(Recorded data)
---

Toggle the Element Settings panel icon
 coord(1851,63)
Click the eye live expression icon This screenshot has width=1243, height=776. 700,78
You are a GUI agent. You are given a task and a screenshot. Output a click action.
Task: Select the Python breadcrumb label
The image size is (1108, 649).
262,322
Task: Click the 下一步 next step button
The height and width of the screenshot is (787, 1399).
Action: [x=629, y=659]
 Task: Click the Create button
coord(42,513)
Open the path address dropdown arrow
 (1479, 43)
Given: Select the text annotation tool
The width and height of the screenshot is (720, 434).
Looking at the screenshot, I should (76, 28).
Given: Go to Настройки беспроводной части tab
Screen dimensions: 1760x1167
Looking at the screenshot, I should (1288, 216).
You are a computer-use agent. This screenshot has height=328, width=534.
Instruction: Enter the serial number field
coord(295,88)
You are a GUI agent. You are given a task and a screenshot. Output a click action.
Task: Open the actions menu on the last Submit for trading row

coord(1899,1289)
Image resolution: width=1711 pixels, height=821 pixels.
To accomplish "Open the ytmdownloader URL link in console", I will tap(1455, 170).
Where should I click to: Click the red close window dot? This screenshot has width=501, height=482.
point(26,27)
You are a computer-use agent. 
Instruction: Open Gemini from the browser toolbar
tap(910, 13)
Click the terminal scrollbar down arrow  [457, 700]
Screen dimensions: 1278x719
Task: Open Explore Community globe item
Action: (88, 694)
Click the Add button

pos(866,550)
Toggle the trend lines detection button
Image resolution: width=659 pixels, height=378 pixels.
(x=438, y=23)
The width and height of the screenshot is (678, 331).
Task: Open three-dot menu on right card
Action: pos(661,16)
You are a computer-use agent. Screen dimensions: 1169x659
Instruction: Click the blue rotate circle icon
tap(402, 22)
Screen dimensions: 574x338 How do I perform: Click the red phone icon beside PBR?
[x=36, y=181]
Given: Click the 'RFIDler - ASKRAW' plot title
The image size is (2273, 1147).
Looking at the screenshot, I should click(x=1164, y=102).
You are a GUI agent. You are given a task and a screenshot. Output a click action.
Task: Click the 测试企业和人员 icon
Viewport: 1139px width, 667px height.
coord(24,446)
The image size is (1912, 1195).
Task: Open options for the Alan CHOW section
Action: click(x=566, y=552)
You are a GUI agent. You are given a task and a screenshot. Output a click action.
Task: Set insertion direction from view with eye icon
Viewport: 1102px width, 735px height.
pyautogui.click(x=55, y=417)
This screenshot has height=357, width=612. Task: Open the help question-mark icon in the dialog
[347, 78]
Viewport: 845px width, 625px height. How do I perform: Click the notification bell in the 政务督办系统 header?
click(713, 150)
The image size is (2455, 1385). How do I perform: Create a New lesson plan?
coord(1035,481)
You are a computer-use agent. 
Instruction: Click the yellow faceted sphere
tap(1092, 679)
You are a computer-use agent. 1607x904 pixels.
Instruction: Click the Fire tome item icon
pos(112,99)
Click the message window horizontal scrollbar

---

## Work to be completed
Each record above should be retyped in full, exactly as shown.

## Expected answer
Toggle the Element Settings panel icon
 coord(1851,63)
Click the eye live expression icon This screenshot has width=1243, height=776. 700,78
You are a GUI agent. You are given a task and a screenshot. Output a click action.
Task: Select the Python breadcrumb label
The image size is (1108, 649).
262,322
Task: Click the 下一步 next step button
The height and width of the screenshot is (787, 1399).
Action: [x=629, y=659]
 Task: Click the Create button
coord(42,513)
Open the path address dropdown arrow
 (1479, 43)
Given: Select the text annotation tool
The width and height of the screenshot is (720, 434).
Looking at the screenshot, I should (76, 28).
Given: Go to Настройки беспроводной части tab
Screen dimensions: 1760x1167
Looking at the screenshot, I should (1288, 216).
You are a computer-use agent. This screenshot has height=328, width=534.
Instruction: Enter the serial number field
coord(295,88)
You are a GUI agent. You are given a task and a screenshot. Output a click action.
Task: Open the actions menu on the last Submit for trading row

coord(1899,1289)
Image resolution: width=1711 pixels, height=821 pixels.
To accomplish "Open the ytmdownloader URL link in console", I will tap(1455, 170).
Where should I click to: Click the red close window dot? This screenshot has width=501, height=482.
point(26,27)
You are a computer-use agent. 
Instruction: Open Gemini from the browser toolbar
tap(910, 13)
Click the terminal scrollbar down arrow  [457, 700]
Screen dimensions: 1278x719
Task: Open Explore Community globe item
Action: (88, 694)
Click the Add button

pos(866,550)
Toggle the trend lines detection button
Image resolution: width=659 pixels, height=378 pixels.
(x=438, y=23)
The width and height of the screenshot is (678, 331).
Task: Open three-dot menu on right card
Action: pos(661,16)
You are a computer-use agent. Screen dimensions: 1169x659
Instruction: Click the blue rotate circle icon
tap(402, 22)
Screen dimensions: 574x338 How do I perform: Click the red phone icon beside PBR?
[x=36, y=181]
Given: Click the 'RFIDler - ASKRAW' plot title
The image size is (2273, 1147).
Looking at the screenshot, I should click(x=1164, y=102).
You are a GUI agent. You are given a task and a screenshot. Output a click action.
Task: Click the 测试企业和人员 icon
Viewport: 1139px width, 667px height.
coord(24,446)
The image size is (1912, 1195).
Task: Open options for the Alan CHOW section
Action: click(x=566, y=552)
You are a GUI agent. You are given a task and a screenshot. Output a click action.
Task: Set insertion direction from view with eye icon
Viewport: 1102px width, 735px height.
pyautogui.click(x=55, y=417)
This screenshot has height=357, width=612. Task: Open the help question-mark icon in the dialog
[347, 78]
Viewport: 845px width, 625px height. How do I perform: Click the notification bell in the 政务督办系统 header?
click(713, 150)
The image size is (2455, 1385). How do I perform: Create a New lesson plan?
coord(1035,481)
You are a computer-use agent. 
Instruction: Click the yellow faceted sphere
tap(1092, 679)
You are a computer-use agent. 1607x904 pixels.
Instruction: Click the Fire tome item icon
pos(112,99)
Click the message window horizontal scrollbar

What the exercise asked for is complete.